In the area of engineering, Daniel García González, professor of Mechanics of Continuous Media and Theory of Structures at UC3M, has won a Leonardo 2024 Grant with his project: “Conceptualization of mechano-electrical sensors using hybrid magneto-rheological elastomers”. This project proposes the design of a new generation of soft mechanical sensors with binary electrical responses to kinematic thresholds, with the ability to adhere to biological tissues and to accommodate large cyclic deformations. For this purpose, a multi-material design framework will be created to allow the integration of autonomous repair responses (through magneto-mechanical interactions) with conductive electrical properties dependent on mechanical deformation.

The implementation of this type of technological applications will allow the conceptualization of soft biomechanical sensors. These solutions have great potential to improve the effectiveness of bioengineering solutions for cardiac or pulmonary pathologies. For example, the lack of ability of the heart to contract or relax properly is known as heart failure, which is often due to changes in the stiffness of the muscle and a weakness in its mechano-electrical response. The devices derived from the proposed project have great potential for integration with biomechanical actuators allowing bidirectional communication between functional biological responses and soft robotics systems. Furthermore, the proposed technology could be used as soft biomechanical sensors to measure kinematic parameters (e.g. joint rotations) during sports or daily activities (especially relevant during rehabilitation periods). 

Computer science and data science

In the area of computer science and data science, Pablo Martínez Olmos, associate professor of Signal Theory and Communications at UC3M, has won a Leonardo 2024 Grant with his project: “THAI: Towards Humble And Discoverable AI”. This project addresses the concern about overconfidence and unreliability in generative Artificial Intelligence (AI). As AI technologies continue to reshape various industries, the project's main motivation lies in mitigating the risks associated with AI's persuasive capabilities, in particular the generation of plausible but unfounded results, known as hallucinations. THAI aims to develop generative AI methods that reduce overconfidence by reducing certainty without solid information. 
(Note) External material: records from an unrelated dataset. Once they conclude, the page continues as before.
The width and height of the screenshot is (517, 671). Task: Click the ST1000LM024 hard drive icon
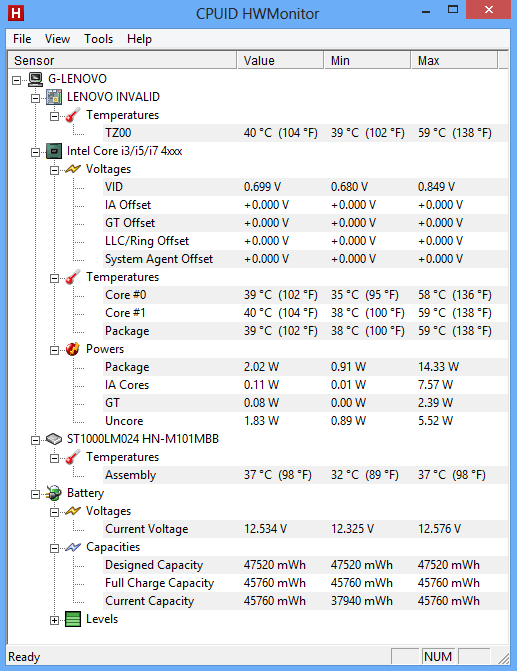[54, 439]
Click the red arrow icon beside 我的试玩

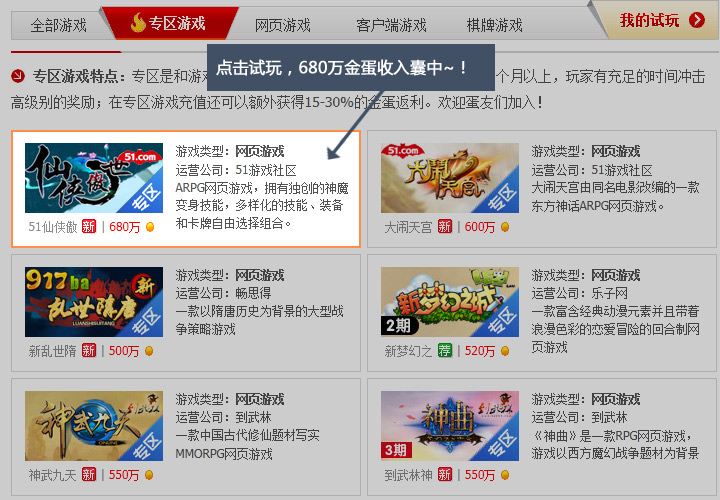pos(697,20)

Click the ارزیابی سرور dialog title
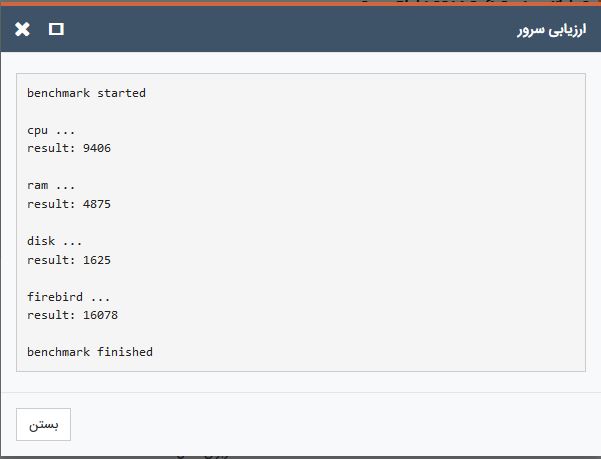pos(552,30)
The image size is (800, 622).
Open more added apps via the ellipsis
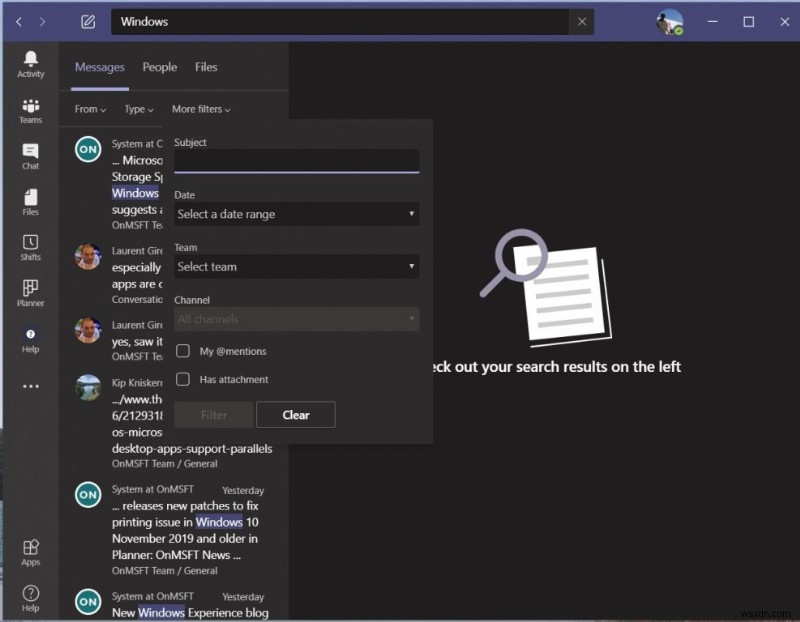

This initiative is crucial to maintain the credibility of AI technologies and ensure user confidence by distinguishing between reliable and unreliable AI-generated content. In addition, the project aims to improve security by developing robust training methods that reduce the vulnerability of AI systems to attacks, which could take advantage of overconfidence to extract sensitive information or generate harmful content. Finally, the project aims to identify detectable traces in AI-generated content, making it easier to distinguish between real and synthetic results. These goals collectively contribute to the advancement of more discernible, reliable and ethically sound AI technologies, addressing foundational challenges of generative AI and paving the way for more responsible applications.